Small but mighty: nanovesicles extracted from plants could help in the battle against cancer and many other diseases.
by Md Niamat Hossain, Massimo Conese and Sante Di Gioia
As their name indicates, plant-derived nanovesicles are a group of nano-scaled vesicles collected from plants – specifically from vegetables and fruits. These nanovesicles are non-toxic and can be used as drug carriers. However, not only are they able to deliver drug substances to disease sites but they can also be used in the treatment of diseases like cancer. The main benefits of natural nano-medicines are their small size, their nontoxicity, and their safety for the environment.

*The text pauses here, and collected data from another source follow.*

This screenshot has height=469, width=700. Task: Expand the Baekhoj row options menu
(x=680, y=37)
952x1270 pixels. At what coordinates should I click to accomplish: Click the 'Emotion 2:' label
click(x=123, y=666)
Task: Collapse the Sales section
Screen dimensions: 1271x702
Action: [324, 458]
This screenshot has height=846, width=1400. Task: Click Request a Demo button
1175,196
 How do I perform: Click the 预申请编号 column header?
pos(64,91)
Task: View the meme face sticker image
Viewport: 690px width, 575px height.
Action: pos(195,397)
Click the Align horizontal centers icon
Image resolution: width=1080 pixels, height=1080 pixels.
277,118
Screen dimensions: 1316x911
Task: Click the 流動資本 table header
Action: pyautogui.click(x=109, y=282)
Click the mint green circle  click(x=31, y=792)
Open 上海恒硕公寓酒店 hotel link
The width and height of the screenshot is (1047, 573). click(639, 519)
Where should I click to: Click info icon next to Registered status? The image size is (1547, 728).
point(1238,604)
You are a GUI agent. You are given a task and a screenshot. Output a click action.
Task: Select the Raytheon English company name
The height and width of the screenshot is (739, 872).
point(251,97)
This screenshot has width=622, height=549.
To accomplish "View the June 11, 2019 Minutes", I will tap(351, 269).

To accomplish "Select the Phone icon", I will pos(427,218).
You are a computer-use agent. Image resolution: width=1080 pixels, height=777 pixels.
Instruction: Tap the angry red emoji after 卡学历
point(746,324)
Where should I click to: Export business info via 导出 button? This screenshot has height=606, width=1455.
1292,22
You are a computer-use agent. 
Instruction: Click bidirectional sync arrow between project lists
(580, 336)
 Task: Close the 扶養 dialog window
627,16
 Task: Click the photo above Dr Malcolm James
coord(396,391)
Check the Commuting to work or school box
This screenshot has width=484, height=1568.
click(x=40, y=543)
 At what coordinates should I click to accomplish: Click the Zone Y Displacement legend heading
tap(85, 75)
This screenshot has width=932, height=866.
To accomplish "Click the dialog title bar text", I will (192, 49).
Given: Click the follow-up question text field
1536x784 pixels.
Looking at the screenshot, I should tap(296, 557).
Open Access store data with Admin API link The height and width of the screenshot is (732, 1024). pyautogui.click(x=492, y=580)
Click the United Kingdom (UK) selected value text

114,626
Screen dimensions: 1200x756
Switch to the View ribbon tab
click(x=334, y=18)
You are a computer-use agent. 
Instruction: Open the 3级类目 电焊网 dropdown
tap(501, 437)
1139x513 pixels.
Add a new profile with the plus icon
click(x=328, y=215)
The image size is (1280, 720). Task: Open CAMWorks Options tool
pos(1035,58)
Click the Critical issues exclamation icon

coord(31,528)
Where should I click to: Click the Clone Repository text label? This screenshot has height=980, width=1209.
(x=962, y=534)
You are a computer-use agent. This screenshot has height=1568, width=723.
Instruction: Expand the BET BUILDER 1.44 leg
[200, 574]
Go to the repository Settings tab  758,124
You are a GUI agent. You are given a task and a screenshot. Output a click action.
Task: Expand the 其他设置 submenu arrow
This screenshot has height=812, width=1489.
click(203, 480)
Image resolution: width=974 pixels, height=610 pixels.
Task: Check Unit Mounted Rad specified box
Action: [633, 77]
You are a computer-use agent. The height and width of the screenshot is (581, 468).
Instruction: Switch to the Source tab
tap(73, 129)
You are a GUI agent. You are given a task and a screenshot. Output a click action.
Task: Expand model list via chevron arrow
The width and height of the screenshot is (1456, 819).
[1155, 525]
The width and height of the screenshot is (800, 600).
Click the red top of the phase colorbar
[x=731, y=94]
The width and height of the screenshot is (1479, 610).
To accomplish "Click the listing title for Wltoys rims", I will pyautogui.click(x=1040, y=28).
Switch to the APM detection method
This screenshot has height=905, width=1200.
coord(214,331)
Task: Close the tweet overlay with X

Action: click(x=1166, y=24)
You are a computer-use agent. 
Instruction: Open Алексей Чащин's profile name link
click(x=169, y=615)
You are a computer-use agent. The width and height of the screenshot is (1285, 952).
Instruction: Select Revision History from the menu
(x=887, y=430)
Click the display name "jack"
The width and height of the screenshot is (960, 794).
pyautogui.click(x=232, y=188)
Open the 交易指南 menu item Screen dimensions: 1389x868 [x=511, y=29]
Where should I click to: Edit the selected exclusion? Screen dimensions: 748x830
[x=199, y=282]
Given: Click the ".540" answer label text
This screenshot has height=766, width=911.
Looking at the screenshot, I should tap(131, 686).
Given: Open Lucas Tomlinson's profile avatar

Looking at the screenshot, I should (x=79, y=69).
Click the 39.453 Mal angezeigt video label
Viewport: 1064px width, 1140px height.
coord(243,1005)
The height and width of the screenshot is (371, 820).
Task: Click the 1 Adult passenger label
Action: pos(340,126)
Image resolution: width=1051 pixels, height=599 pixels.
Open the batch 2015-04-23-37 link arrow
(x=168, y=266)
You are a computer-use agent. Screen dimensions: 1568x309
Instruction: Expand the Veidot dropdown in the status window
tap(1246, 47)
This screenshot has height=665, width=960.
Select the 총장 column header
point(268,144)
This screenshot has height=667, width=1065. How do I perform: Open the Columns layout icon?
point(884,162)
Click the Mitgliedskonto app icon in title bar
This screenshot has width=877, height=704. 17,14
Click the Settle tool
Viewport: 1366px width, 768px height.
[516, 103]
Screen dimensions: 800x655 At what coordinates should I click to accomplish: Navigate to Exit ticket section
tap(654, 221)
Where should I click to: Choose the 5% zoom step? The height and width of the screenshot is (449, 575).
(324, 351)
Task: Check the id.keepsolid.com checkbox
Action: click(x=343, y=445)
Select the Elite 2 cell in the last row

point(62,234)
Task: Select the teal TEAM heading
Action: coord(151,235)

At present, there are numerous vegetables and fruits, from which nanovesicles are collected, for example grapefruits, apples, lemons, carrots, ginger, broccoli, wheat, and mushrooms. Since vegetables and fruits are at hand everywhere, plant-derived nanovesicles can be easily produced in large quantities and reduce the cost of medical products. “Their characterization, however,” Biotechnologist Dr. Md Niamat Hossain explains, “is challenging and their features differ from plant to plant.”
Plant-derived nanovesicles have a variety of important biological properties, including antioxidant and anti-inflammatory activities, which can protect tissues and organs from harm.
To test the effects of plant-derived nanovesicles, researchers frequently use living cell cultures. Experiments have proven that plant-derived nanovesicles can be easily taken up by mammalian cells and change the behavior of these cells. Animal models, for instance in rats and mice, have also demonstrated the successful transfer of drug substances to disease sites. According to a recent review paper in Open Medicine, researchers are now hoping to advance these therapeutic applications to humans.
To our current knowledge, plant-derived nanovesicles seem to be useful in the fight against gastrointestinal diseases, liver diseases, and different forms of cancer. In the future, so Dr. Hossain and colleagues predict, they could also be used in the treatment of many other diseases due to their oxidative and inflammatory responses. Finally, plant-derived nanovesicles can be considered for the delivery of various drugs, such as anti-proliferative agents and gene-based medicines.
“We foresee that this green technology will advance our therapies in regard to many diseases, and especially cancer,” the authors conclude.